<<<<

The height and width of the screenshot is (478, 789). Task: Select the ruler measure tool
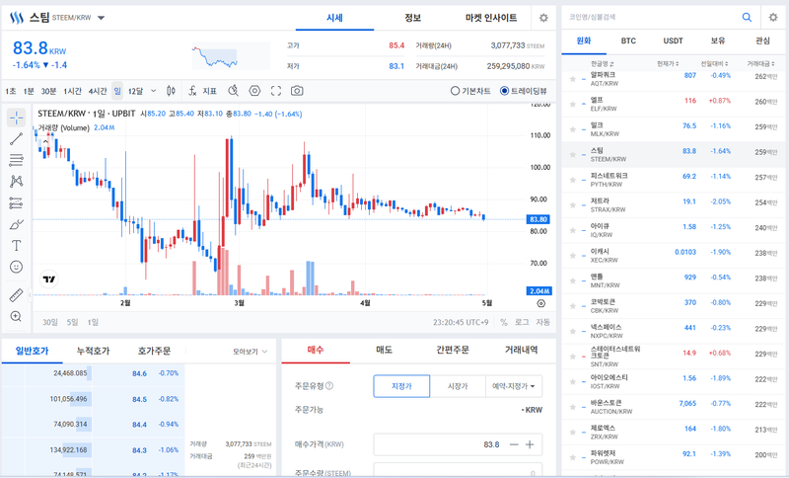click(17, 295)

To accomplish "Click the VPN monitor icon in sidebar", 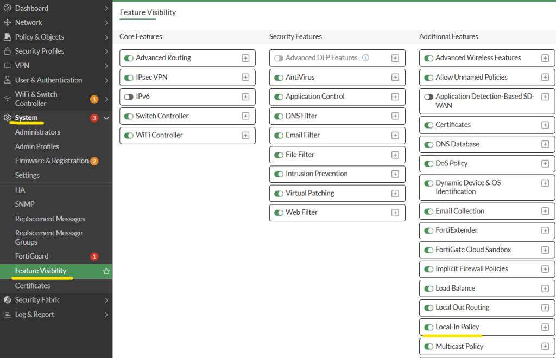I will coord(8,66).
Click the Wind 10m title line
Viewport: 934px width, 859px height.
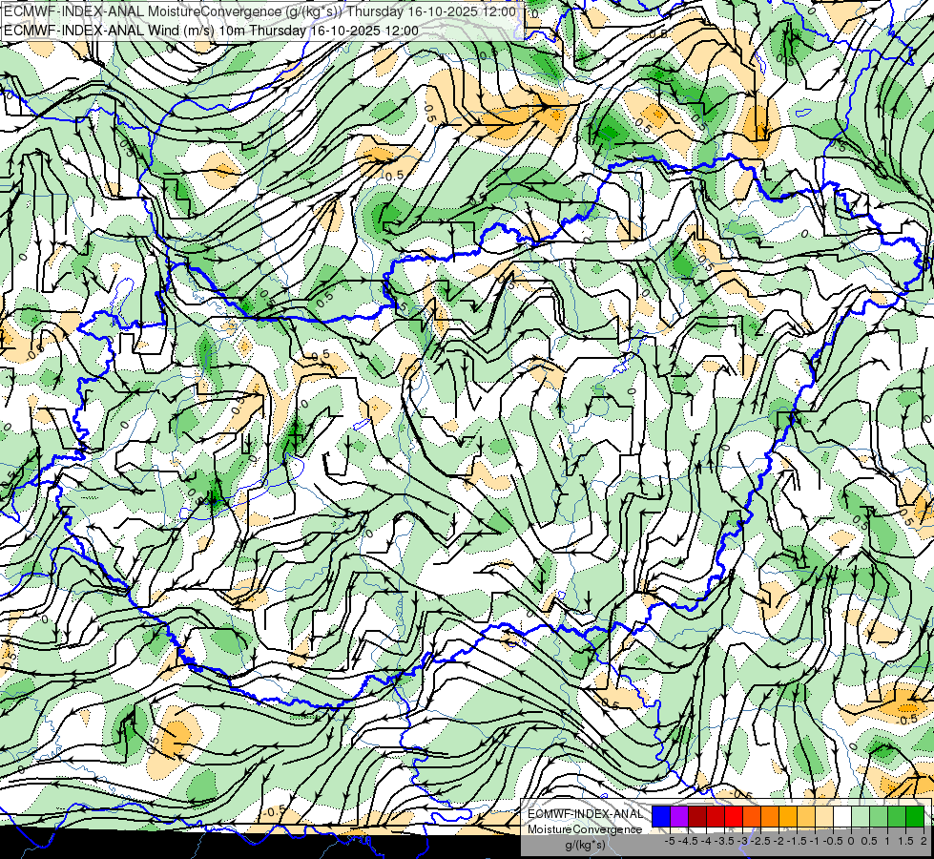(x=211, y=31)
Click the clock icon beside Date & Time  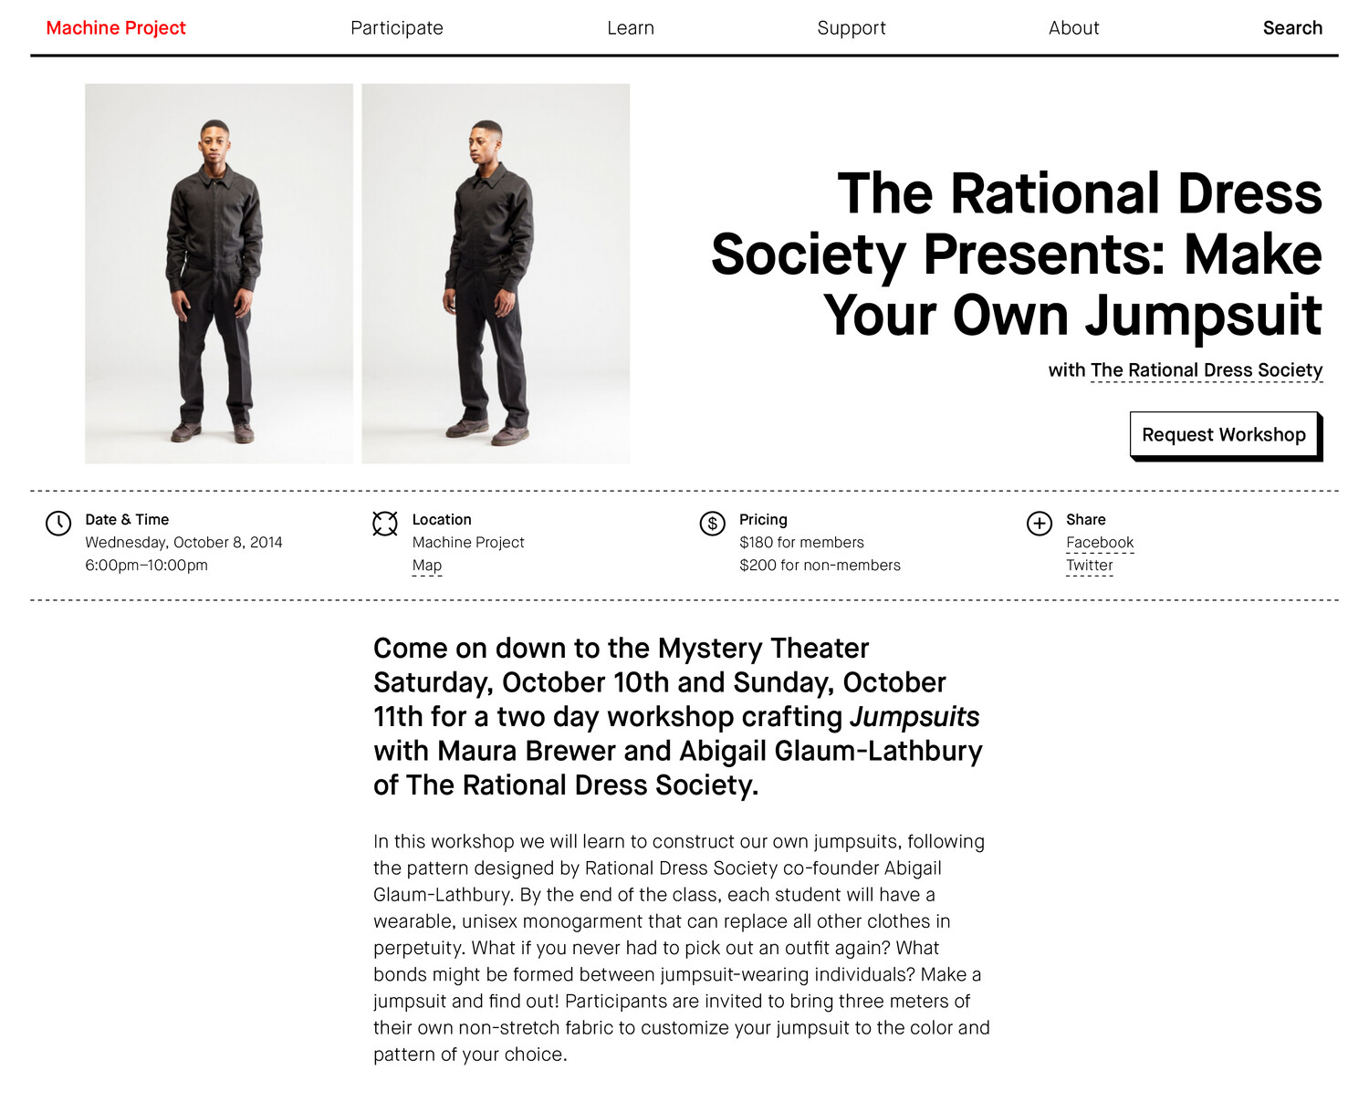point(58,523)
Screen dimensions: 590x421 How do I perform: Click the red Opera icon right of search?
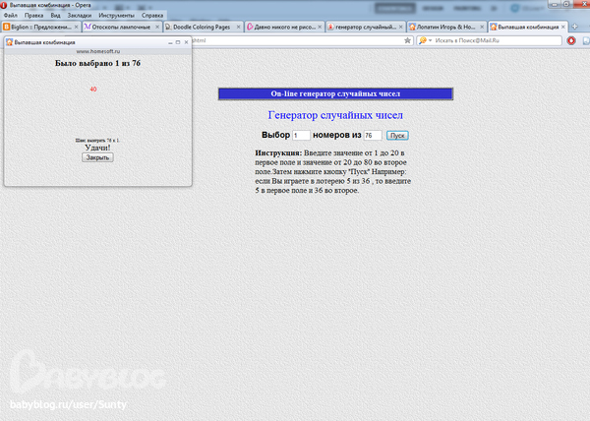coord(570,41)
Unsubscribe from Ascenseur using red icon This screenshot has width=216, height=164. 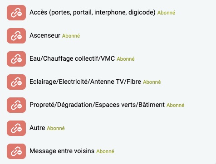click(x=16, y=36)
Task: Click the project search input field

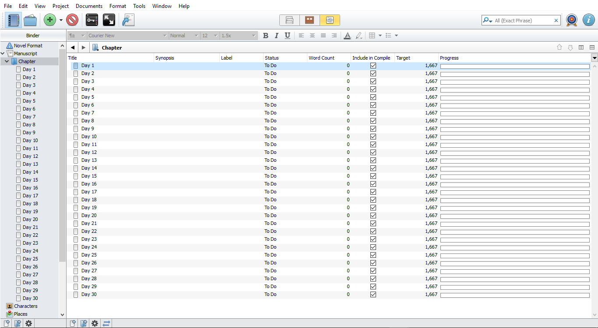Action: coord(523,21)
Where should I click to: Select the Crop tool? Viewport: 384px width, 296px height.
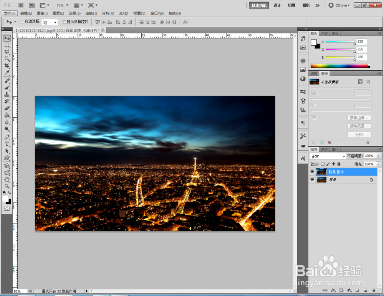7,66
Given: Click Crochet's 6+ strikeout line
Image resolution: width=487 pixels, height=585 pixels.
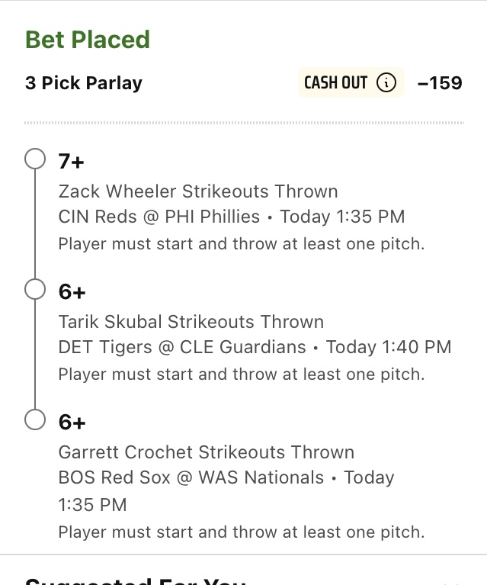Looking at the screenshot, I should (x=72, y=423).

>>>>

Task brief>
Omit the pictures, and please restate word for word the lines running from the line with "Image resolution: width=487" to the end of the entries.

Result of the task>
Image resolution: width=487 pixels, height=585 pixels.
Looking at the screenshot, I should (x=72, y=423).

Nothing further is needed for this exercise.